Line by line, copy the records below exactly.
··· Data listing
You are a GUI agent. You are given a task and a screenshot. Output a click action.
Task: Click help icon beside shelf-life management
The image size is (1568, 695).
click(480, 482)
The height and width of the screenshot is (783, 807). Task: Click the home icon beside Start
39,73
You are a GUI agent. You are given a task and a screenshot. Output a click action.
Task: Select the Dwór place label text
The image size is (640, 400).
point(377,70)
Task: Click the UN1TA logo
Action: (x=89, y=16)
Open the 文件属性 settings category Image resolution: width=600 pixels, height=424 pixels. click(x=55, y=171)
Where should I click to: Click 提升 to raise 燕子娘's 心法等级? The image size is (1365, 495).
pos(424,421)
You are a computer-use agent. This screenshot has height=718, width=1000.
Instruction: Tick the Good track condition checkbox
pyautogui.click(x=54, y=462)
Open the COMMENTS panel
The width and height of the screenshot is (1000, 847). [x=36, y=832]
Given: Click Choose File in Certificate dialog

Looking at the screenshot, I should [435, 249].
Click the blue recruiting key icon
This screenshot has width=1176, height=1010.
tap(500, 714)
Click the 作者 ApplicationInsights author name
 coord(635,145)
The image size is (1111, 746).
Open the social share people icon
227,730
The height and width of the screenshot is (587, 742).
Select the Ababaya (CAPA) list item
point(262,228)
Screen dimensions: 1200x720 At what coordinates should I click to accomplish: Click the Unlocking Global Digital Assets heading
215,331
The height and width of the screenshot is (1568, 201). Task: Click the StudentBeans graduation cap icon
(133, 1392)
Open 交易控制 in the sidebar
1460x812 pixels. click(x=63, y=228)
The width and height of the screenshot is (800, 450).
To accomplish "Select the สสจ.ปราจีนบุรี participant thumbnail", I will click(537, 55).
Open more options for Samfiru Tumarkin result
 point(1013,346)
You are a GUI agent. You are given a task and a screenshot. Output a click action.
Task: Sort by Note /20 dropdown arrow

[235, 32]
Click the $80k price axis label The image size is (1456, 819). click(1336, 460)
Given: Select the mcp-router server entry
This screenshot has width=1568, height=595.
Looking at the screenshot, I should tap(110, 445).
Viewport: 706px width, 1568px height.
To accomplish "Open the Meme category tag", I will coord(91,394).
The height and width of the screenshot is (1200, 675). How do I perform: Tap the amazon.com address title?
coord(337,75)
······
Solution for this task>
You are a GUI agent. You are given a task and a screenshot. Output a click action.
Task: Click help icon beside shelf-life management
The image size is (1568, 695).
click(480, 482)
The height and width of the screenshot is (783, 807). Task: Click the home icon beside Start
39,73
You are a GUI agent. You are given a task and a screenshot. Output a click action.
Task: Select the Dwór place label text
The image size is (640, 400).
point(377,70)
Task: Click the UN1TA logo
Action: (x=89, y=16)
Open the 文件属性 settings category Image resolution: width=600 pixels, height=424 pixels. click(x=55, y=171)
Where should I click to: Click 提升 to raise 燕子娘's 心法等级? The image size is (1365, 495).
pos(424,421)
You are a computer-use agent. This screenshot has height=718, width=1000.
Instruction: Tick the Good track condition checkbox
pyautogui.click(x=54, y=462)
Open the COMMENTS panel
The width and height of the screenshot is (1000, 847). [x=36, y=832]
Given: Click Choose File in Certificate dialog

Looking at the screenshot, I should [435, 249].
Click the blue recruiting key icon
This screenshot has width=1176, height=1010.
tap(500, 714)
Click the 作者 ApplicationInsights author name
 coord(635,145)
The image size is (1111, 746).
Open the social share people icon
227,730
The height and width of the screenshot is (587, 742).
Select the Ababaya (CAPA) list item
point(262,228)
Screen dimensions: 1200x720 At what coordinates should I click to accomplish: Click the Unlocking Global Digital Assets heading
215,331
The height and width of the screenshot is (1568, 201). Task: Click the StudentBeans graduation cap icon
(133, 1392)
Open 交易控制 in the sidebar
1460x812 pixels. click(x=63, y=228)
The width and height of the screenshot is (800, 450).
To accomplish "Select the สสจ.ปราจีนบุรี participant thumbnail", I will click(537, 55).
Open more options for Samfiru Tumarkin result
 point(1013,346)
You are a GUI agent. You are given a task and a screenshot. Output a click action.
Task: Sort by Note /20 dropdown arrow

[235, 32]
Click the $80k price axis label The image size is (1456, 819). click(1336, 460)
Given: Select the mcp-router server entry
This screenshot has width=1568, height=595.
Looking at the screenshot, I should tap(110, 445).
Viewport: 706px width, 1568px height.
To accomplish "Open the Meme category tag", I will coord(91,394).
The height and width of the screenshot is (1200, 675). How do I perform: Tap the amazon.com address title?
coord(337,75)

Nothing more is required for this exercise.